- Given problem: Pick out every line of the records below that contains the string "accomplish", and copy each one. Case counts.
— Start Task inputs —
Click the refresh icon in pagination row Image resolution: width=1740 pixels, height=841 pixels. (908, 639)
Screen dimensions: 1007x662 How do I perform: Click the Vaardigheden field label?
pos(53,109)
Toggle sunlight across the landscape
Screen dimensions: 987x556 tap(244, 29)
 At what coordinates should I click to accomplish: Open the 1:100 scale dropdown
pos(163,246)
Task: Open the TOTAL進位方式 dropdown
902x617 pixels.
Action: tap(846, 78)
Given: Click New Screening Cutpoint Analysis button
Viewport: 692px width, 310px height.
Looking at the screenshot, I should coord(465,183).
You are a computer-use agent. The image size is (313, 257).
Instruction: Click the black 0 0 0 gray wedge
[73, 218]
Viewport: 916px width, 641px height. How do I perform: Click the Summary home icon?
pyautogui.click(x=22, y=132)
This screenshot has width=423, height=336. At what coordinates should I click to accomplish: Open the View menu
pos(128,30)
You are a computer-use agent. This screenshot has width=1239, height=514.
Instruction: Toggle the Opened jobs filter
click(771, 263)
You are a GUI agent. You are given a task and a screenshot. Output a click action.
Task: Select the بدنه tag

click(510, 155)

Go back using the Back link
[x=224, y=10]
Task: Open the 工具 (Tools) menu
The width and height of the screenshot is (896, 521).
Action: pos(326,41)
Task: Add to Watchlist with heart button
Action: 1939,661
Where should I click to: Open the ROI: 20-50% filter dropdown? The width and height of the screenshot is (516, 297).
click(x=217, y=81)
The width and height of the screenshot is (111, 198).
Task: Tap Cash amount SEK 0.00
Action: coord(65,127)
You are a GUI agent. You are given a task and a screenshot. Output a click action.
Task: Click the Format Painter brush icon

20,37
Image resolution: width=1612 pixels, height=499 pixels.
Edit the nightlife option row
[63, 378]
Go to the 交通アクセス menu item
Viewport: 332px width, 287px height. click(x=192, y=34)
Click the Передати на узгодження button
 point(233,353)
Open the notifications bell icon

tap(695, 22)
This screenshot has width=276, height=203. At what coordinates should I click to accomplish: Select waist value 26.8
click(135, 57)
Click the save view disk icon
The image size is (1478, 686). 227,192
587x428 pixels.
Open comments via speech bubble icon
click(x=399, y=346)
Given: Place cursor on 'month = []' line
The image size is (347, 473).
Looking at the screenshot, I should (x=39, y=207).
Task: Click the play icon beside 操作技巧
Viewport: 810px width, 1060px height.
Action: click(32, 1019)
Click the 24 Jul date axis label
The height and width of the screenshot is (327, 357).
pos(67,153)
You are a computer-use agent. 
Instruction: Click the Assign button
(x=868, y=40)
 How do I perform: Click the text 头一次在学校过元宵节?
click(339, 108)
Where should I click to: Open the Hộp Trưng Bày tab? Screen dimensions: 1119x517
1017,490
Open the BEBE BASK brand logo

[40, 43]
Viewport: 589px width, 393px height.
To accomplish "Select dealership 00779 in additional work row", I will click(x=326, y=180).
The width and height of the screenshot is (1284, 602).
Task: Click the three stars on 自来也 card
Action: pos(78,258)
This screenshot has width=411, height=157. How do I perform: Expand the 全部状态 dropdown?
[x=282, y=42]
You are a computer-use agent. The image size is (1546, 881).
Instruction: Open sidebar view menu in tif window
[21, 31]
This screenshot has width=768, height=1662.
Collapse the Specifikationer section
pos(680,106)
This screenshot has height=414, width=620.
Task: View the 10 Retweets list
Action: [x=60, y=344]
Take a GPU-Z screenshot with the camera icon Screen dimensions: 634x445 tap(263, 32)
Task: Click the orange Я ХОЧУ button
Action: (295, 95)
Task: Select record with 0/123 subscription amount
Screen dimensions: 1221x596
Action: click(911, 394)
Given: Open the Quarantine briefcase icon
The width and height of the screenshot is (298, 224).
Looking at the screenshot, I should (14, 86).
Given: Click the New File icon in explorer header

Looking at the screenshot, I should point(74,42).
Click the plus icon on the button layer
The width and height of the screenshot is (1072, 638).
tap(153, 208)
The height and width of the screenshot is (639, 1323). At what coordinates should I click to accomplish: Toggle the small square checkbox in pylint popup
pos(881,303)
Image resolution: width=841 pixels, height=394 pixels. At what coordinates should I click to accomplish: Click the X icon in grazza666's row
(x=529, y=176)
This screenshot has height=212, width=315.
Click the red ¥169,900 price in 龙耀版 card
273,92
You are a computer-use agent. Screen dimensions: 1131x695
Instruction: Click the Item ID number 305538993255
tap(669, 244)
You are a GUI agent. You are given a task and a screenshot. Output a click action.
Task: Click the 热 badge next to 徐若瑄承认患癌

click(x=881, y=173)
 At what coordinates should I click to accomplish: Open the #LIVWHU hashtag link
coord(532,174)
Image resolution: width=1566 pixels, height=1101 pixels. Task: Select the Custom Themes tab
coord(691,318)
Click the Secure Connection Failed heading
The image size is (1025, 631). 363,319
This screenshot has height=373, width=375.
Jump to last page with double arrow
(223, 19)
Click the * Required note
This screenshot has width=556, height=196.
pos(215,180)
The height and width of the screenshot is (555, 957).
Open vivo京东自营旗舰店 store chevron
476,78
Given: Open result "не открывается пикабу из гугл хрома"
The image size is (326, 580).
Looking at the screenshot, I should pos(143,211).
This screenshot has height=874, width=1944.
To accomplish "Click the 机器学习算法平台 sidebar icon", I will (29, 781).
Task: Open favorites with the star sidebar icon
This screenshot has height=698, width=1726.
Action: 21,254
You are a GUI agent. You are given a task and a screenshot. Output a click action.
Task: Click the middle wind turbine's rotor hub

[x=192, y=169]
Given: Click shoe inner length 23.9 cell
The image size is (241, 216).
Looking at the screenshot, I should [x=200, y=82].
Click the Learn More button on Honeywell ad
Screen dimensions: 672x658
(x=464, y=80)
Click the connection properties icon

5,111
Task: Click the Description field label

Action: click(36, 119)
— End Task inputs —
- Complete response:
 At what coordinates should I click to accomplish: Open the 1:100 scale dropdown
This screenshot has width=423, height=336. At what coordinates should I click to accomplish: Open the View menu
This screenshot has width=276, height=203. At what coordinates should I click to accomplish: Select waist value 26.8
To accomplish "Select dealership 00779 in additional work row", I will click(x=326, y=180).
The height and width of the screenshot is (639, 1323). At what coordinates should I click to accomplish: Toggle the small square checkbox in pylint popup
Image resolution: width=841 pixels, height=394 pixels. At what coordinates should I click to accomplish: Click the X icon in grazza666's row
 At what coordinates should I click to accomplish: Open the #LIVWHU hashtag link
To accomplish "Click the 机器学习算法平台 sidebar icon", I will (29, 781).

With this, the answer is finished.